» BRIEF:
From the line containing "This screenshot has" down to the final line of the entries below, quote every line verbatim. Exclude pictures.

Excerpts from a dataset
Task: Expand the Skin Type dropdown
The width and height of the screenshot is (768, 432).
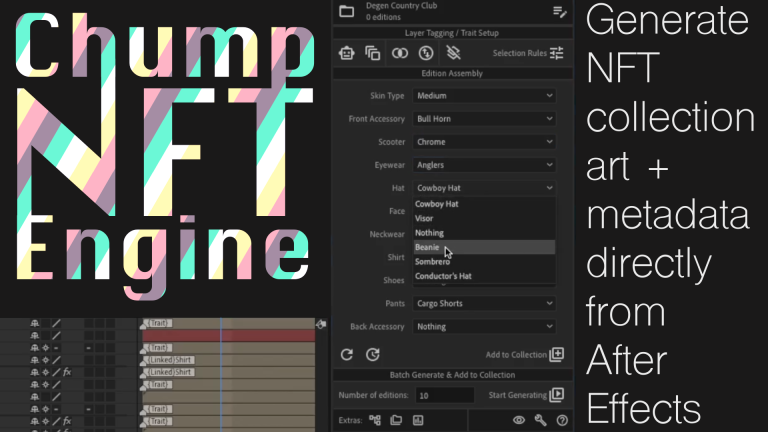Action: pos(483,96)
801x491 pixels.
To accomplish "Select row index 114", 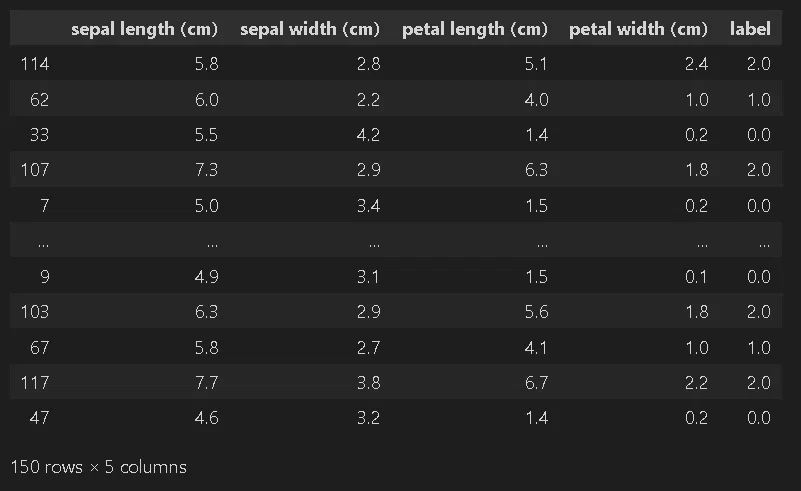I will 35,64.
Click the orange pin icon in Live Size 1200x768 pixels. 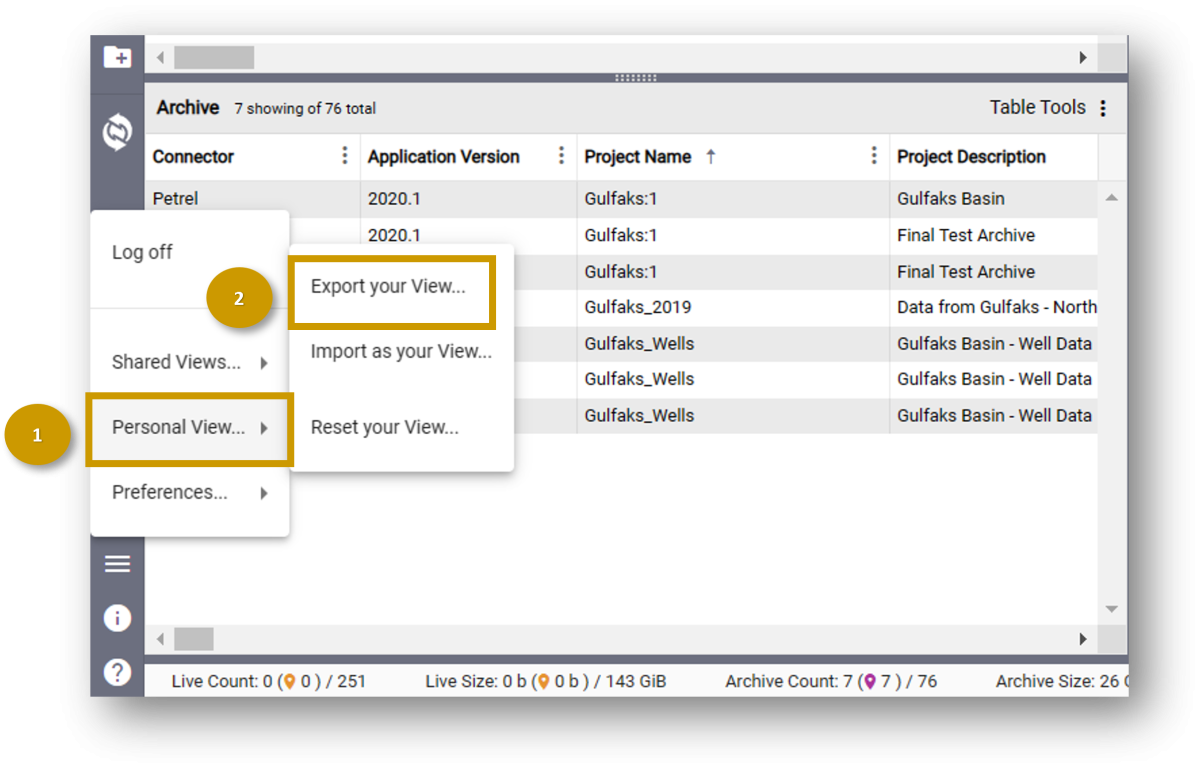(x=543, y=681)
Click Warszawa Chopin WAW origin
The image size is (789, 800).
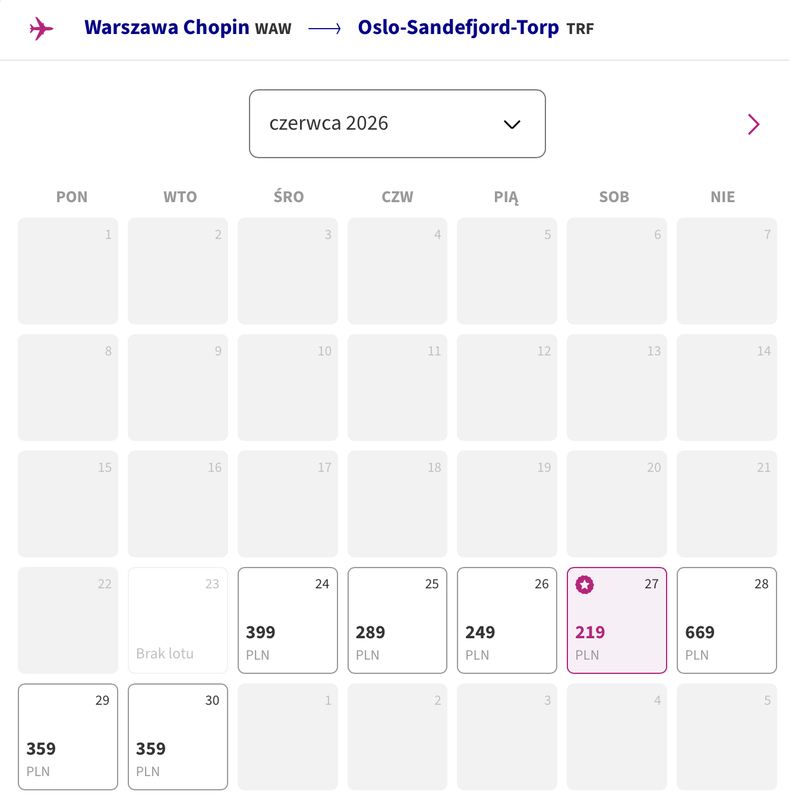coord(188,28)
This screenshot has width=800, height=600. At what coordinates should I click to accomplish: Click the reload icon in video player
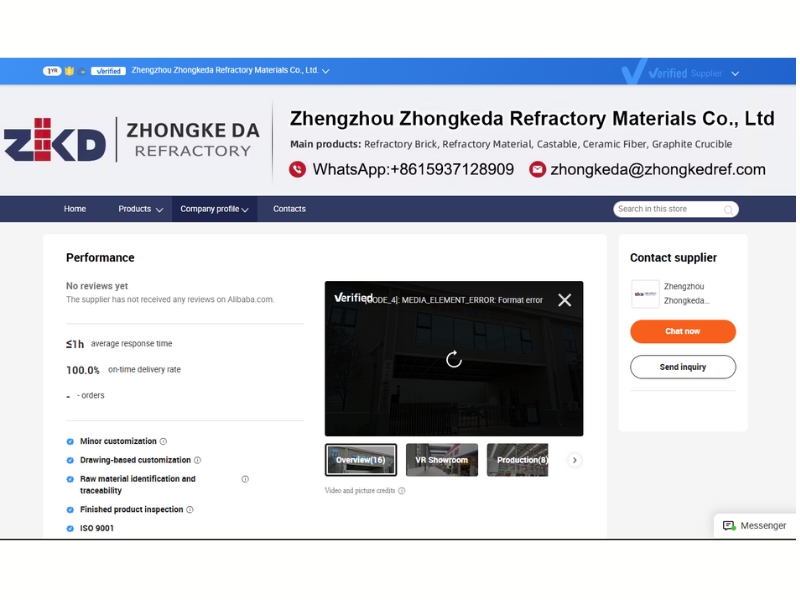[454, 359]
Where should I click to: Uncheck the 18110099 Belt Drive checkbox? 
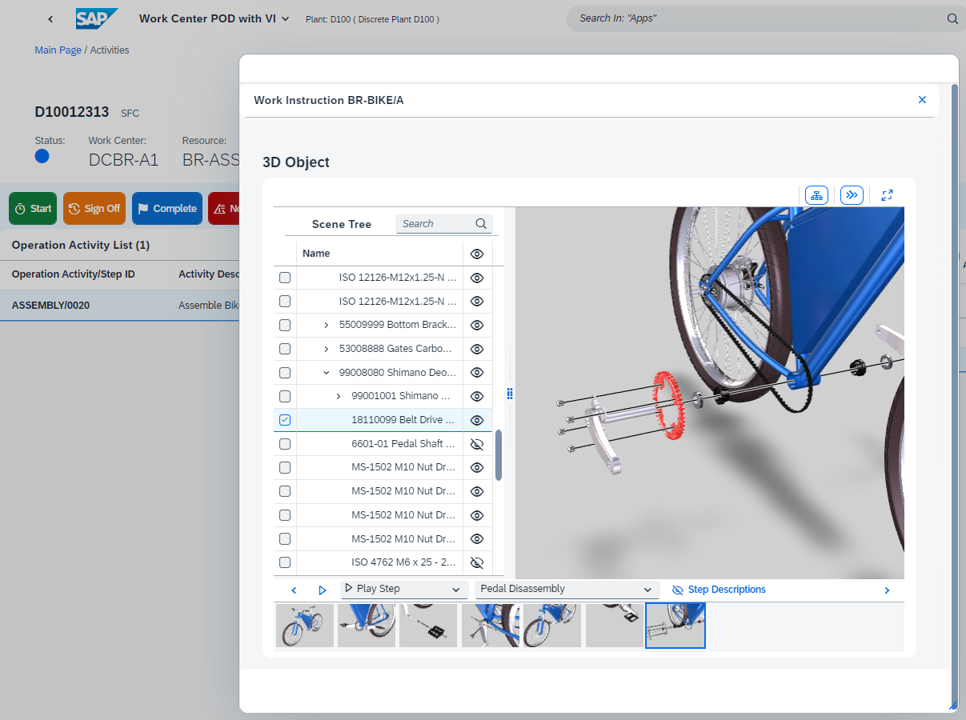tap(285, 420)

» SOLUTION:
This screenshot has width=800, height=600. At what coordinates should I click to accomplish: Click the reload icon in video player
[454, 359]
Where should I click to: Uncheck the 18110099 Belt Drive checkbox? 
tap(285, 420)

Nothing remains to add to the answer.